When I finish writing, I will invite Shabbat, and the marketplace of my words will blow away for a day.

Sunday, October 09, 2005

zionism, like hip-hop, is a way of life

Feivel, our site coordinator and guitarist in a Jerusalem-based band, asked us, "What is hip-hop?" Hip-hop is a way of life. It is the spoken word, music, dance, and art that artists use to arouse people with a common identity to create community. By this definition, Zionism is hip-hop.

It's unusual these days to hear people self-proclaim themselves zionists. You have to devote a couple of hours to sit with a person and listen to his story. You can't just ask, "Are you a political zionist?" "a labor zionist?" "a religious zionist?" That would be an I-It encounter, a cheap objectification of the thing that often forms the foundation, conscious or subconscious, of a person's lifestyle and livelihood.

If i have learned anything so far, it is that sincere humanization is the result of constant, nagging threats. They reiterated it a thousand times during orientation: No means maybe. Maybe means flash another smile and you'll get it. If you make eye contact, play israeli/jewish geography, or sincerely inquire about a person's life, you're a lot more likely to meet success in your requests. The cashier will search the store to find the brand that's on sale, people will let you cut the line (except boarding a bus), and when the person next to you on line also speaks english and finds out you're also originally from new jersey, they will probably invite you over for coffee or a shabbat meal. Despite the divisions within this country, brotherhood lives.

Zionism lives. Talking politics in the Northeast USA and Europe, I wouldn't have known. I have surrounded myself with astute, informed cynics. But here, I've met countless new and old olim (immigrants to Israel) who made great sacrifices to live here. People who left a high quality of life because they were pulled here by the magnetic force of Zionism.

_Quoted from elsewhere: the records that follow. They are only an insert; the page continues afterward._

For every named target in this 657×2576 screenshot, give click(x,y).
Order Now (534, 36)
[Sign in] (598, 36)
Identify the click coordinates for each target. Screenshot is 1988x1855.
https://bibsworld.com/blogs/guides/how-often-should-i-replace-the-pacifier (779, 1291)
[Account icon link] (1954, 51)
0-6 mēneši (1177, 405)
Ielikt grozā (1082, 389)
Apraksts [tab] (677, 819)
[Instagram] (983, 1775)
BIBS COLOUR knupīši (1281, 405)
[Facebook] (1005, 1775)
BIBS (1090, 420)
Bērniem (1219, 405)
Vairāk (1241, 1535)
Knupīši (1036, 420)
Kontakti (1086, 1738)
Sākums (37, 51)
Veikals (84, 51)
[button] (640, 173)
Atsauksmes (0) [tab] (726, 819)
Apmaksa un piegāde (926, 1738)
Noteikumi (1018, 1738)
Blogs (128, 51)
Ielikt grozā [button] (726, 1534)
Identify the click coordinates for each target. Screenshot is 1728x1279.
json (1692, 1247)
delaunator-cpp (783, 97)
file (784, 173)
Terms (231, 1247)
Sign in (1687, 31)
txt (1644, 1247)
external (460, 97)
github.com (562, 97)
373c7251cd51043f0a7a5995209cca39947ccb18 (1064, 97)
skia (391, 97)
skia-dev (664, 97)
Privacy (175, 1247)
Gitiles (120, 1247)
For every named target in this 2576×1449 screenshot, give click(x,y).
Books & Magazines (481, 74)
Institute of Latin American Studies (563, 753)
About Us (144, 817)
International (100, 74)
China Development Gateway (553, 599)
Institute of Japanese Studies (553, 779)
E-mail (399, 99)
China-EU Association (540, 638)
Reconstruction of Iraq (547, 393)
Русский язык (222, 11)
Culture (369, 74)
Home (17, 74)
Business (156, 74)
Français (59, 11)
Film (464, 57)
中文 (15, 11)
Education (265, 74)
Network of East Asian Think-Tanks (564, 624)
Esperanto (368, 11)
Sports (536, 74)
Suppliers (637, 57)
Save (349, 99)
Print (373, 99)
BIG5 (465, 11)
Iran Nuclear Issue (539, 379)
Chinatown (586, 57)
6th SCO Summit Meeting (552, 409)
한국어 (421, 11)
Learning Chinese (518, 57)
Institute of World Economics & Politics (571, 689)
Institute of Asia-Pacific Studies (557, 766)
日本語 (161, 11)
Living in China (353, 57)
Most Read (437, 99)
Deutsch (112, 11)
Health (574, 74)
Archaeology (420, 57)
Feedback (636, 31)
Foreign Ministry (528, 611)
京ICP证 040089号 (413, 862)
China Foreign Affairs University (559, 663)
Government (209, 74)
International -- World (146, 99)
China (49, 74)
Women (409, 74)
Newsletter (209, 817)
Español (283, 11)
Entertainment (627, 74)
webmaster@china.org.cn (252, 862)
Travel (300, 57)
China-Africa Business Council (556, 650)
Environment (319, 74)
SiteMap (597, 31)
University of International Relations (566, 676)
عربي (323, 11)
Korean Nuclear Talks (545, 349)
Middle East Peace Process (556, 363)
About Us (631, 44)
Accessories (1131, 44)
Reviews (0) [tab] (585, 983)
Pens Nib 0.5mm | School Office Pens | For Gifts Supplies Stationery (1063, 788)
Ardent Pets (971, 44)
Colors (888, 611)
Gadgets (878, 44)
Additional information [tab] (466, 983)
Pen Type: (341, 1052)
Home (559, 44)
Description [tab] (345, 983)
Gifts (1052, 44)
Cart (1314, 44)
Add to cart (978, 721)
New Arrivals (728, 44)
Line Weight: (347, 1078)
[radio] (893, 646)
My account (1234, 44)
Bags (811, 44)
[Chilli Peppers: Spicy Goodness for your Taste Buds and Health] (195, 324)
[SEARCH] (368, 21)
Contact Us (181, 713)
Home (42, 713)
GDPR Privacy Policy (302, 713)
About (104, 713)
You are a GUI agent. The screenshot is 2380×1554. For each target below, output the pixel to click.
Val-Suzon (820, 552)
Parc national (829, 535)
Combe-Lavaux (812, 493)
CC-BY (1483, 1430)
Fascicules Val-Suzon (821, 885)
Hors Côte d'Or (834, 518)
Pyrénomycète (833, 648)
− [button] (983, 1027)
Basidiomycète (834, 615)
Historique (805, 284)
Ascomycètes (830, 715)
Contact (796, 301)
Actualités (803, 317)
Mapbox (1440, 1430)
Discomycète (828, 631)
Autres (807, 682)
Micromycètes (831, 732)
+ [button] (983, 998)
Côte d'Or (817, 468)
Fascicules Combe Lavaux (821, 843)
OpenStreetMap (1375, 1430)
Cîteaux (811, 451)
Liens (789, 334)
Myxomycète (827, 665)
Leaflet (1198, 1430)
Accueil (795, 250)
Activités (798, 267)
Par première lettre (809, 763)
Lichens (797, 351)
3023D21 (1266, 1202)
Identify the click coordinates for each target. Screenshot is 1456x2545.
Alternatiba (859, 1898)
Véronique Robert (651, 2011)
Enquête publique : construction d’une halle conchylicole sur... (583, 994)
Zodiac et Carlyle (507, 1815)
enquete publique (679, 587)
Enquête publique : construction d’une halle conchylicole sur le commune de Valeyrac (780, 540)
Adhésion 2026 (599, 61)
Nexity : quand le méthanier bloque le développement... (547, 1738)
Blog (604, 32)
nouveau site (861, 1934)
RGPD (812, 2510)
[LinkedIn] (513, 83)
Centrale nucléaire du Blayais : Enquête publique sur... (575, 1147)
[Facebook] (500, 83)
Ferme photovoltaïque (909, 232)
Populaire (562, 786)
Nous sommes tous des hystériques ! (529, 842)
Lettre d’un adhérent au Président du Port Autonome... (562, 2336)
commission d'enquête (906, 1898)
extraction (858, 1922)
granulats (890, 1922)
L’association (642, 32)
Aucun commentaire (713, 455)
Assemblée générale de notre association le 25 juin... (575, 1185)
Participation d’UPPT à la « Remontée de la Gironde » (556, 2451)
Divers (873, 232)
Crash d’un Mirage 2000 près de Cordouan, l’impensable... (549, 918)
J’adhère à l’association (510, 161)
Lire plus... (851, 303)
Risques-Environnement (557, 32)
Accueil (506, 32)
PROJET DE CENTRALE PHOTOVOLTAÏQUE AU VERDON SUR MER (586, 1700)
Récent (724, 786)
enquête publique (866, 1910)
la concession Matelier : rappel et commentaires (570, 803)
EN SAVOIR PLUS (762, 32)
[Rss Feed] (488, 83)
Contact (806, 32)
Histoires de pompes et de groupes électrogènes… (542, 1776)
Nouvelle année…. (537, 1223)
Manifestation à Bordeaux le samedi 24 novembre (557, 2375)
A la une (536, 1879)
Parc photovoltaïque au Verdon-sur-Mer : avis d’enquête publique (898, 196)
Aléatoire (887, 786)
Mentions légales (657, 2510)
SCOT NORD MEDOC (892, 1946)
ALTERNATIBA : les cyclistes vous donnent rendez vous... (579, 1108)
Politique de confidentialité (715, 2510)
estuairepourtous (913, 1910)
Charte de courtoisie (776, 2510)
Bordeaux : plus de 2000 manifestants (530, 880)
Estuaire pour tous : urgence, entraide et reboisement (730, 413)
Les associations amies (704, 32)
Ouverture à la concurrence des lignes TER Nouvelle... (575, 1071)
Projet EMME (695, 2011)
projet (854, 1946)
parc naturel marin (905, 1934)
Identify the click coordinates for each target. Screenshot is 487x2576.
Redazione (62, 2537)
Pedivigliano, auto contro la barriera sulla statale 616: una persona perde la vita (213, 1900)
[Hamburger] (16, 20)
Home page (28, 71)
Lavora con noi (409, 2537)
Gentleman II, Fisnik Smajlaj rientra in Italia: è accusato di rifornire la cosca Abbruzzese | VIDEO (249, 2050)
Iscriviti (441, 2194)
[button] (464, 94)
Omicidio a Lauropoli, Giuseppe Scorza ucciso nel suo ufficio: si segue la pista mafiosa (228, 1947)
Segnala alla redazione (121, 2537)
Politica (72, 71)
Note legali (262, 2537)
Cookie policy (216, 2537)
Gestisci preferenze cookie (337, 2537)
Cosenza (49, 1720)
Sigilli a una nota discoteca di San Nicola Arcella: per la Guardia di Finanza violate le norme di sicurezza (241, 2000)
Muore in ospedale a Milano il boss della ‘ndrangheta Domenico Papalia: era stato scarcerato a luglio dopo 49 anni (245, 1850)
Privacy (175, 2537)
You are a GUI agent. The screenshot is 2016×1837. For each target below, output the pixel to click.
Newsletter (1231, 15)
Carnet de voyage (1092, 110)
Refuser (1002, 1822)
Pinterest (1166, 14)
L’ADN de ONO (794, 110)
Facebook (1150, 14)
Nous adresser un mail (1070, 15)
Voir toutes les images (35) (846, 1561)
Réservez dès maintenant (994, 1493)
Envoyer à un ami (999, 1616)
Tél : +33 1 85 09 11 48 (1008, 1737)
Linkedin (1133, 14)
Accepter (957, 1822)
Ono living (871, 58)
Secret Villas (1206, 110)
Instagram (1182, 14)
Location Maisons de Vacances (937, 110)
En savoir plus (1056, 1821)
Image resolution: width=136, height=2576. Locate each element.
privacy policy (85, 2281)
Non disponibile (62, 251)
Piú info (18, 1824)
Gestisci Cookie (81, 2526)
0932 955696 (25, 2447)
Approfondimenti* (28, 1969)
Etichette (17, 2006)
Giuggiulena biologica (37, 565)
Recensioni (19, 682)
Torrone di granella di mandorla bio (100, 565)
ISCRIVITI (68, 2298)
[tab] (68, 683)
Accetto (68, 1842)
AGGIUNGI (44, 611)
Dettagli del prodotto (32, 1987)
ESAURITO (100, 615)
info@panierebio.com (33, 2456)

Zionism is still a magnet. Jerrin and I shared two Shabbat meals with new immigrants in their 20s from Paris, Montreal and Toronto. They earned degrees in engineering, pharmacy, journalism, and have no aspirations to practice those professions here. Maxim, our friend from Paris emphasized (I paraphrase), "I did not come here because my life is Paris was bad. My life was very, very, very good. I had my own apartment but I ate every meal somewhere else, each meal with different friends. I studied to be an engineer, but I don't want to be an engineer. I left my girlfriend, and I don't know what will happen in the two years she has left at university. I didn't observe Shabbat in France. I didn't wear a kippah. In France, everyone wants their own house with their own yard and their own life. Here, in Israel, people walk in and out of each other's houses, they drink a little coffee, they talk, they rest on Shabbat. I knew I had to come here." So Zionism, like hip-hop, is not easily defined, but surely a way of life. In the case of someone who makes the move, there are two lives--Diaspora and Israel. Zeh mah yesh-- this is what there is.